--- Problem statement ---
Once the line containing "Where should I" is located in the records below, repeat it and all lines that follow it exactly, leaving out any picture.

[Dataset records]

Start of Block

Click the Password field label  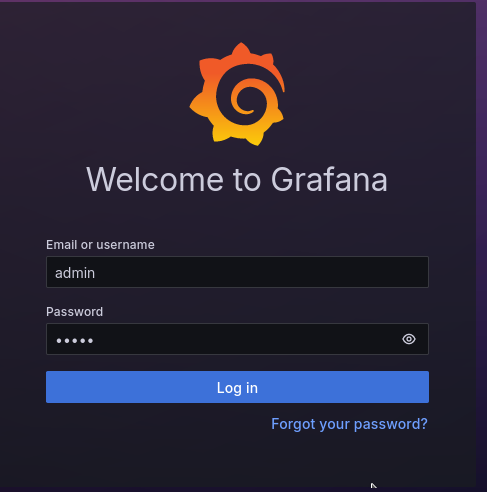[x=74, y=312]
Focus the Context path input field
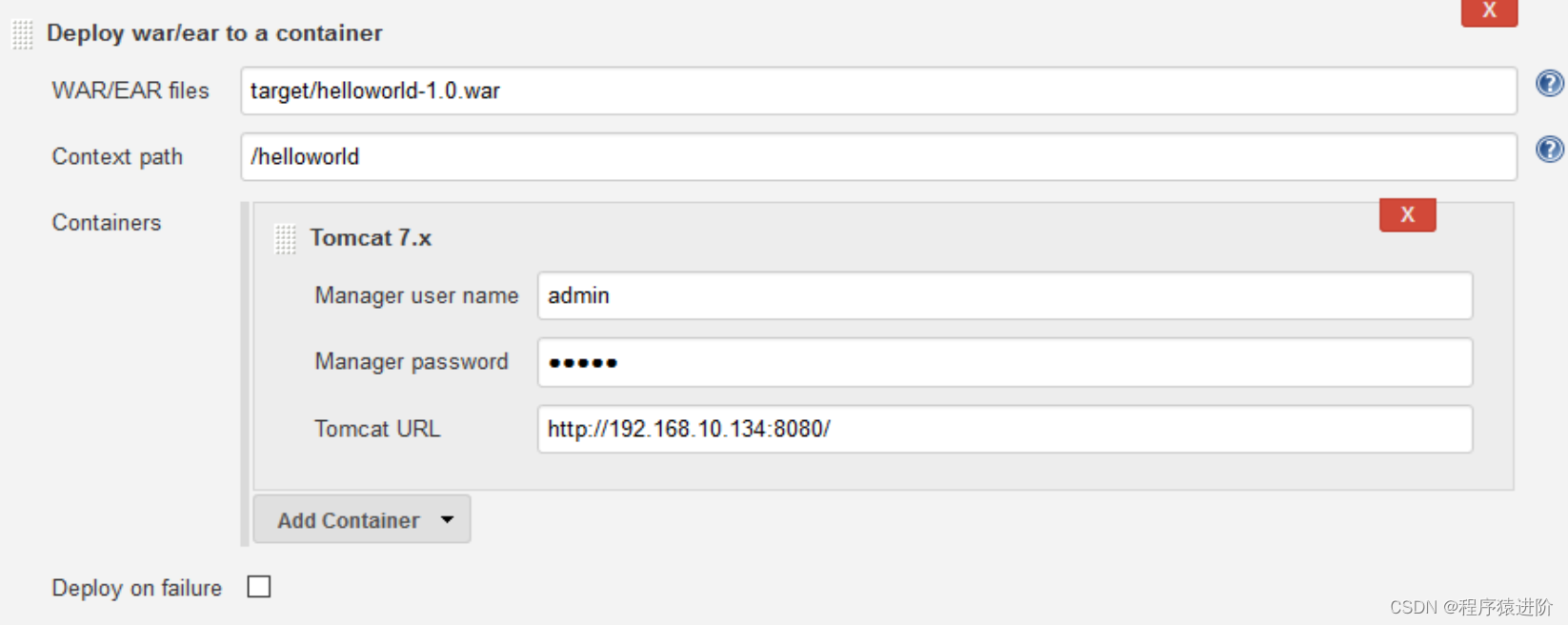 (878, 156)
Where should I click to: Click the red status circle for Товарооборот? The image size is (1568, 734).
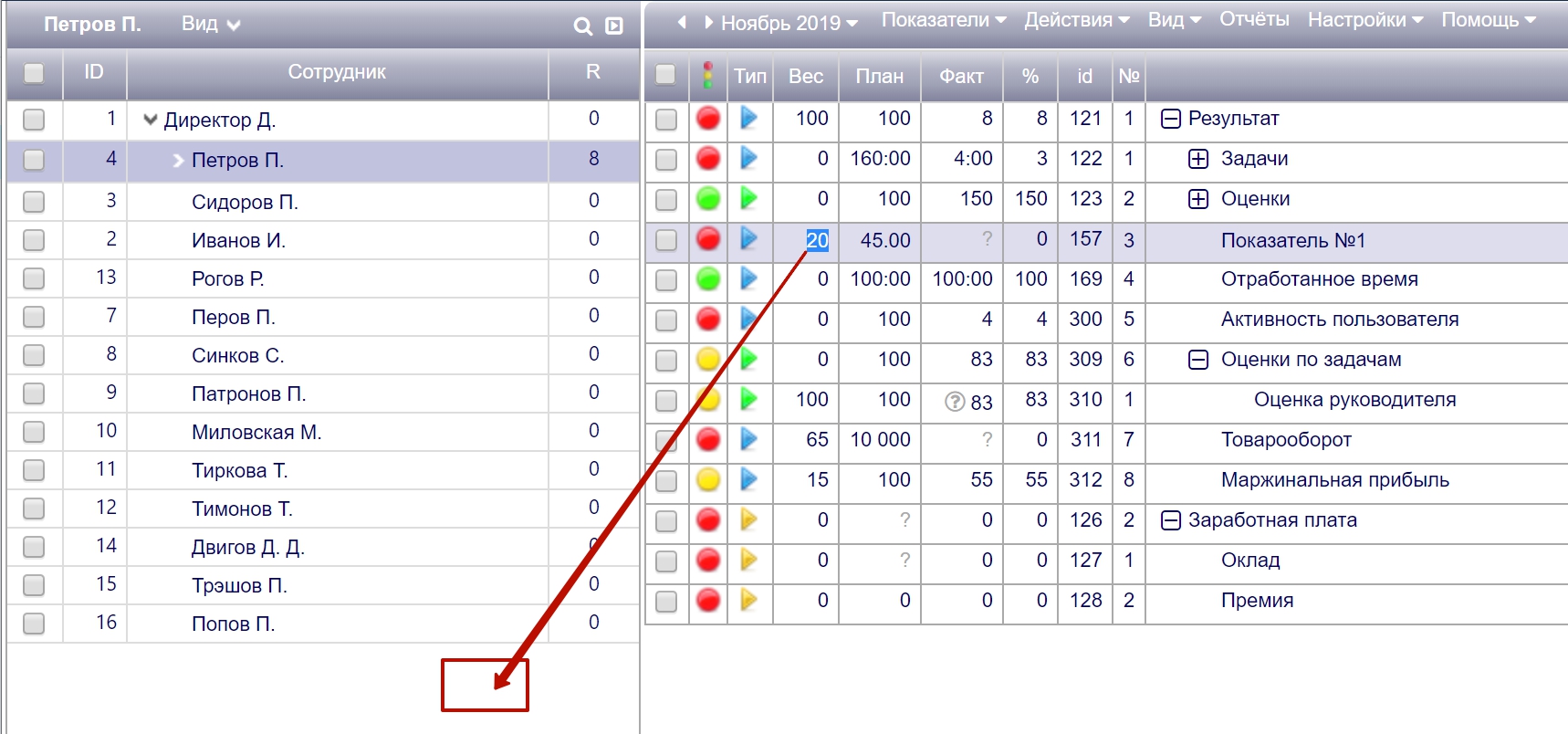tap(708, 440)
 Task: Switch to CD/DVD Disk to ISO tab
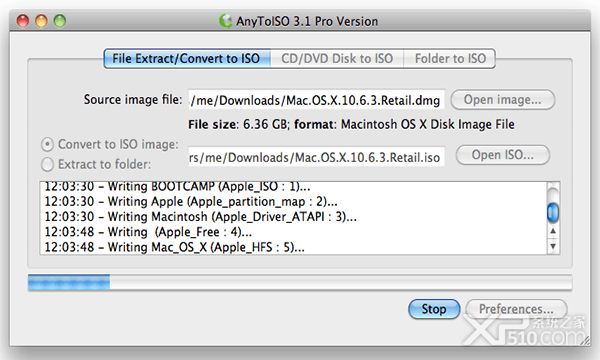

End of Block

--- Finished task ---
Where should I click to: Click the red status circle for Товарооборот? The image size is (1568, 734).
tap(708, 440)
 Task: Switch to CD/DVD Disk to ISO tab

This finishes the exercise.